Crawl and Index > Freshness Tuning
The Freshness Tuning page lets you fine-tune the timing of crawls on different URLs. You can control crawling to be more frequent, as for a news documents, or less frequent, as for archived documents. You can also recrawl URLs that would not normally be recrawled, if you have documents on a server that is not responding correctly to If-Modified-Since headers in GET requests.
Crawl Frequently
You may have content that changes frequently, as often as once an hour or even every few minutes. On the Crawl and Index > Freshness Tuning page, you can specify the URL patterns of pages that change frequently, so that they are crawled often, keeping your serving index fresh.
It is possible to slow the system down by overloading the frequently changing content section.
Try to keep the number of URLs fairly small to avoid reduced performance.
To set options for crawling frequently changing content:
- Under Crawl Frequently, enter URL patterns for
content that changes often.
- Click the Save Changes button.
- In the left-side menu, click Crawl and Index, then click the Crawl URLs link.
- Check the URLs in the Start Crawling from the Following URLs box to make
sure the documents can be reached.
- Check the URLs in the Follow and Crawl Only URLs with the
Following Patterns box to make sure the patterns you entered in the
Crawl Frequently section are included.
To index documents that are never updated or modified, such as a stable database,
or that are only incrementally added to, such as in a mail or
a news archive, you can have the crawler reuse URLs that have already been crawled.
This reusing of URLs reduces the load on your web servers.
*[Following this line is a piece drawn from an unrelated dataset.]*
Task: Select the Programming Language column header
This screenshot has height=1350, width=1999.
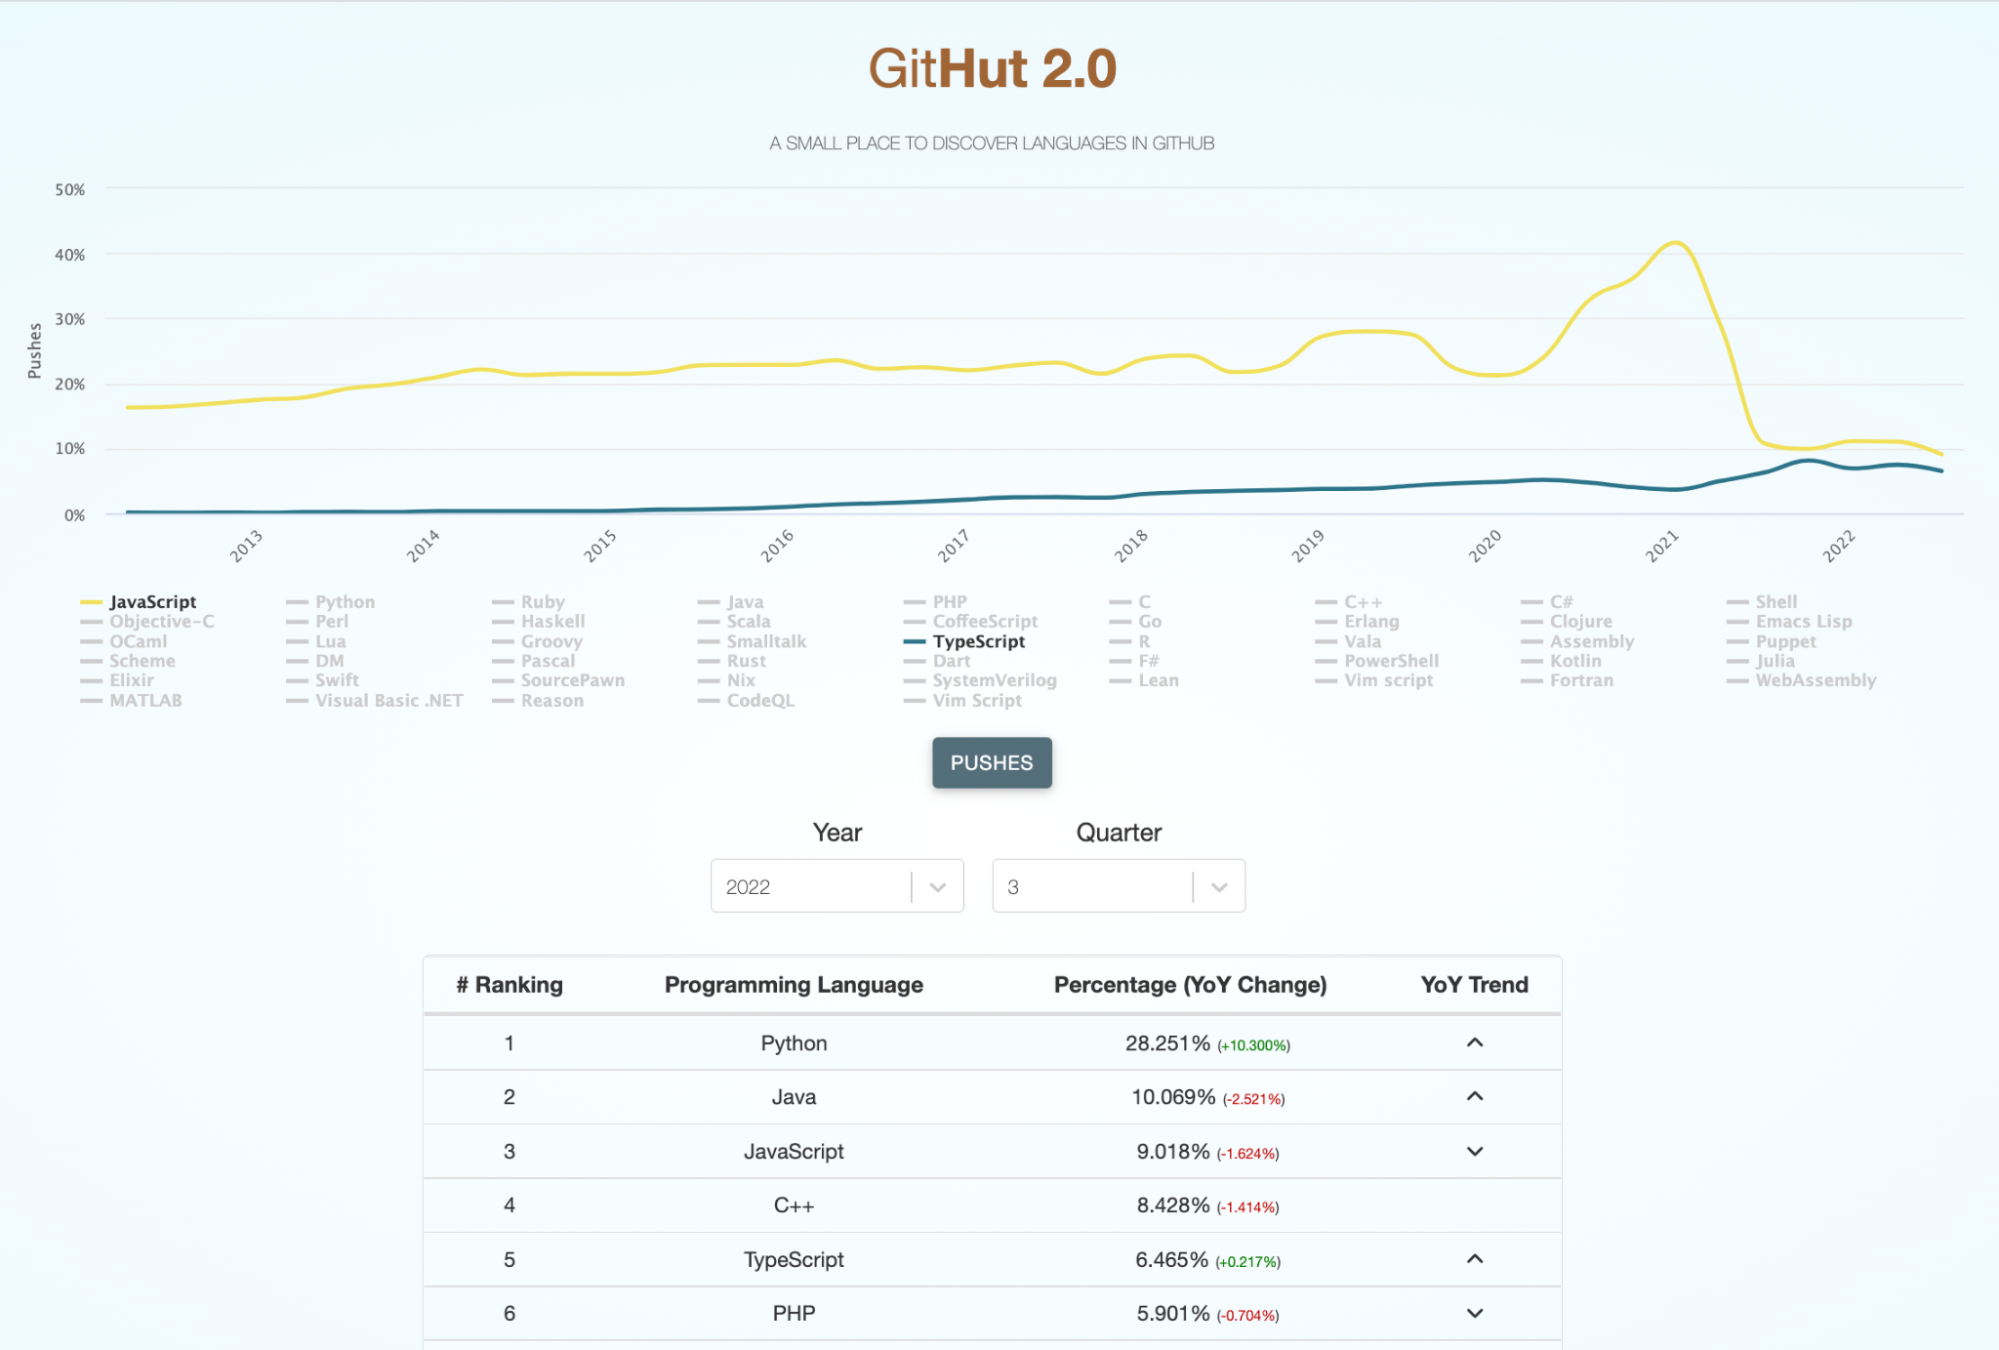Action: pyautogui.click(x=794, y=985)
Make sure that the
archival URL patterns you specify can be
reached from the Start URLs and are in
the Follow and Crawl Only URLs with the Following Patterns box.
Example:
Using a Lotus Domino database that is never modified, with a
URL of http://myhost.com/mydb.nsf, you
would add this pattern to the Archives URL Patterns in the Freshness Tuning page:
http://myhost.com/mydb.nsf
After the initial indexing of that URL, the crawler would fetch
all pages in mydb.nsf from the local cache.
If the database is append only, that is, new documents are
added, but old ones are not modified, then use these patterns:
regexp:http://myhost\\.com/mydb\\.nsf/.*\\?OpenDocument.*
regexp:http://myhost\\.com/mydb\\.nsf/.*\\$FILE.*
The crawler will first try to fetch documents or
newly added attachments in mydb.nsf from the local cache when
possible. The crawler will still fetch views
(?OpenView URLs) from the remote domino server, if the database is
actually changed, that is, when new documents are added.
To set options for crawling archival servers:
- Under Crawl Infrequently , enter URL patterns for
rarely changing or archived documents.
- Click the Save Changes button.
- In the left-side menu, click Crawl and Index, then click the Crawl URLs link.
- Check the URLs in the Start Crawling from the Following URLs box to make
sure the archived documents can be reached.
- Check the URLs in the Follow and Crawl Only URLs with the
Following Patterns box to make sure the patterns you entered in the
Crawl Infrequently section are included.
Always Force Recrawl
The first time URLs are crawled, the data is indexed and stored on disk.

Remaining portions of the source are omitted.